▶ **Opdracht**: Typ alle onderstaande rijen ongewijzigd over, van de eerste tot en met de laatste.

▶ **Bronmateriaal**:

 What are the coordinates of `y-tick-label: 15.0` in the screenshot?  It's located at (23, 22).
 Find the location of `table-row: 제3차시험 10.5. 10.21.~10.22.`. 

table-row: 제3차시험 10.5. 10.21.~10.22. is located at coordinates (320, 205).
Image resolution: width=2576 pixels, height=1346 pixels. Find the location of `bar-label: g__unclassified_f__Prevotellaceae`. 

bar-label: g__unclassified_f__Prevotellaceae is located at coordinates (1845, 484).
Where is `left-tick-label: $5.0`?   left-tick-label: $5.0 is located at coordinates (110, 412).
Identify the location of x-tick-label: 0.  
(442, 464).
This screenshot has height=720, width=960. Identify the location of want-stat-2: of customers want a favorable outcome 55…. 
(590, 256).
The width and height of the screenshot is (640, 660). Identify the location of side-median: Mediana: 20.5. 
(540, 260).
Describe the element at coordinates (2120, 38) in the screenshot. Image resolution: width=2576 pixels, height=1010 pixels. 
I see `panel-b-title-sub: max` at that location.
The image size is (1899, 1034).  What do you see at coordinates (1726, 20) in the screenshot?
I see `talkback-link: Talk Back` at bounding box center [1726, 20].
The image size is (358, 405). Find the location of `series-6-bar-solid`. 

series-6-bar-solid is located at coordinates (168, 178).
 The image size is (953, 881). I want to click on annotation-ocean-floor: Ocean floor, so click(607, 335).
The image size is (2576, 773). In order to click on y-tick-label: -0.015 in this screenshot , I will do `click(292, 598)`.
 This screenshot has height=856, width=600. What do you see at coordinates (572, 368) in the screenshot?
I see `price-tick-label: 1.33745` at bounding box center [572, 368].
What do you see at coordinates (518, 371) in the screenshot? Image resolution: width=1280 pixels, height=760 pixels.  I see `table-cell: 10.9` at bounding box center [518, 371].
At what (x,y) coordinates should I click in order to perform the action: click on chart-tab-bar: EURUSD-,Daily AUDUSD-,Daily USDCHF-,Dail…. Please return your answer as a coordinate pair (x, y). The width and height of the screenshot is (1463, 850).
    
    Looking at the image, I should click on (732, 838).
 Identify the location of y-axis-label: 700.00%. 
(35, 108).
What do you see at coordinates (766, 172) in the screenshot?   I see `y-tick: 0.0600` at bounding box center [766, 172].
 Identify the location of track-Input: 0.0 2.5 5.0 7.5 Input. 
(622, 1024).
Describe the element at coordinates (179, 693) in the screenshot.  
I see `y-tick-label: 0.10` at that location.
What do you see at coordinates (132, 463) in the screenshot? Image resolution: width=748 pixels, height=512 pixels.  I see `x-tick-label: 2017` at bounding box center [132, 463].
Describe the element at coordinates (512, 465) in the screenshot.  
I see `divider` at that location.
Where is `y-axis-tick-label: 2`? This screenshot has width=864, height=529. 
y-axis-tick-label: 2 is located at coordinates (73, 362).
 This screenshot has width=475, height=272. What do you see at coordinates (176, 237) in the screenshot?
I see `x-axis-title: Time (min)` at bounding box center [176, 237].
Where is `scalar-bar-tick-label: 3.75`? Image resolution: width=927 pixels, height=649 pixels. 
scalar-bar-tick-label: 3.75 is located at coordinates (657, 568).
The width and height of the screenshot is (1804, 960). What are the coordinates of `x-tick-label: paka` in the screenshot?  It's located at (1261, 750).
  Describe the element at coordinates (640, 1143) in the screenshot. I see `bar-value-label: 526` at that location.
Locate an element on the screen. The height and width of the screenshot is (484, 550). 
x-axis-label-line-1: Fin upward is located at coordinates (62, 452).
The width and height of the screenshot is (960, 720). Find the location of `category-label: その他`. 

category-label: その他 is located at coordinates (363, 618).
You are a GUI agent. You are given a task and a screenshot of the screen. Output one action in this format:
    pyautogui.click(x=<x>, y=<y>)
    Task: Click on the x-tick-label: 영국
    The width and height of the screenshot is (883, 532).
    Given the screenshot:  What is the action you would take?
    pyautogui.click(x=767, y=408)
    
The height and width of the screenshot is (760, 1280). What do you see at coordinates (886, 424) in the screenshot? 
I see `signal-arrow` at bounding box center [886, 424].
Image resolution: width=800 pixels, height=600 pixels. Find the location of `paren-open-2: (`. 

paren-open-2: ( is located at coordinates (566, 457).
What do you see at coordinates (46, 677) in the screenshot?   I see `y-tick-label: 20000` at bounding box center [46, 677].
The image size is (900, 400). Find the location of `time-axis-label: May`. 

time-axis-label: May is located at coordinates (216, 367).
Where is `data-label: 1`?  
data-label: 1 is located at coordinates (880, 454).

▶ **Uitvoer**:
 What are the coordinates of `y-tick-label: 15.0` in the screenshot?  It's located at (23, 22).
 Find the location of `table-row: 제3차시험 10.5. 10.21.~10.22.`. 

table-row: 제3차시험 10.5. 10.21.~10.22. is located at coordinates (320, 205).
Image resolution: width=2576 pixels, height=1346 pixels. Find the location of `bar-label: g__unclassified_f__Prevotellaceae`. 

bar-label: g__unclassified_f__Prevotellaceae is located at coordinates (1845, 484).
Where is `left-tick-label: $5.0`?   left-tick-label: $5.0 is located at coordinates (110, 412).
Identify the location of x-tick-label: 0.  
(442, 464).
This screenshot has height=720, width=960. Identify the location of want-stat-2: of customers want a favorable outcome 55…. 
(590, 256).
The width and height of the screenshot is (640, 660). Identify the location of side-median: Mediana: 20.5. 
(540, 260).
Describe the element at coordinates (2120, 38) in the screenshot. Image resolution: width=2576 pixels, height=1010 pixels. 
I see `panel-b-title-sub: max` at that location.
The image size is (1899, 1034).  What do you see at coordinates (1726, 20) in the screenshot?
I see `talkback-link: Talk Back` at bounding box center [1726, 20].
The image size is (358, 405). Find the location of `series-6-bar-solid`. 

series-6-bar-solid is located at coordinates (168, 178).
 The image size is (953, 881). I want to click on annotation-ocean-floor: Ocean floor, so click(607, 335).
The image size is (2576, 773). In order to click on y-tick-label: -0.015 in this screenshot , I will do `click(292, 598)`.
 This screenshot has height=856, width=600. What do you see at coordinates (572, 368) in the screenshot?
I see `price-tick-label: 1.33745` at bounding box center [572, 368].
What do you see at coordinates (518, 371) in the screenshot? Image resolution: width=1280 pixels, height=760 pixels.  I see `table-cell: 10.9` at bounding box center [518, 371].
At what (x,y) coordinates should I click in order to perform the action: click on chart-tab-bar: EURUSD-,Daily AUDUSD-,Daily USDCHF-,Dail…. Please return your answer as a coordinate pair (x, y). The width and height of the screenshot is (1463, 850).
    
    Looking at the image, I should click on (732, 838).
 Identify the location of y-axis-label: 700.00%. 
(35, 108).
What do you see at coordinates (766, 172) in the screenshot?   I see `y-tick: 0.0600` at bounding box center [766, 172].
 Identify the location of track-Input: 0.0 2.5 5.0 7.5 Input. 
(622, 1024).
Describe the element at coordinates (179, 693) in the screenshot.  
I see `y-tick-label: 0.10` at that location.
What do you see at coordinates (132, 463) in the screenshot? Image resolution: width=748 pixels, height=512 pixels.  I see `x-tick-label: 2017` at bounding box center [132, 463].
Describe the element at coordinates (512, 465) in the screenshot.  
I see `divider` at that location.
Where is `y-axis-tick-label: 2`? This screenshot has width=864, height=529. 
y-axis-tick-label: 2 is located at coordinates (73, 362).
 This screenshot has width=475, height=272. What do you see at coordinates (176, 237) in the screenshot?
I see `x-axis-title: Time (min)` at bounding box center [176, 237].
Where is `scalar-bar-tick-label: 3.75`? Image resolution: width=927 pixels, height=649 pixels. 
scalar-bar-tick-label: 3.75 is located at coordinates (657, 568).
The width and height of the screenshot is (1804, 960). What are the coordinates of `x-tick-label: paka` in the screenshot?  It's located at (1261, 750).
  Describe the element at coordinates (640, 1143) in the screenshot. I see `bar-value-label: 526` at that location.
Locate an element on the screen. The height and width of the screenshot is (484, 550). 
x-axis-label-line-1: Fin upward is located at coordinates (62, 452).
The width and height of the screenshot is (960, 720). Find the location of `category-label: その他`. 

category-label: その他 is located at coordinates (363, 618).
You are a GUI agent. You are given a task and a screenshot of the screen. Output one action in this format:
    pyautogui.click(x=<x>, y=<y>)
    Task: Click on the x-tick-label: 영국
    The width and height of the screenshot is (883, 532).
    Given the screenshot:  What is the action you would take?
    pyautogui.click(x=767, y=408)
    
The height and width of the screenshot is (760, 1280). What do you see at coordinates (886, 424) in the screenshot? 
I see `signal-arrow` at bounding box center [886, 424].
Image resolution: width=800 pixels, height=600 pixels. Find the location of `paren-open-2: (`. 

paren-open-2: ( is located at coordinates (566, 457).
What do you see at coordinates (46, 677) in the screenshot?   I see `y-tick-label: 20000` at bounding box center [46, 677].
The image size is (900, 400). Find the location of `time-axis-label: May`. 

time-axis-label: May is located at coordinates (216, 367).
Where is `data-label: 1`?  
data-label: 1 is located at coordinates (880, 454).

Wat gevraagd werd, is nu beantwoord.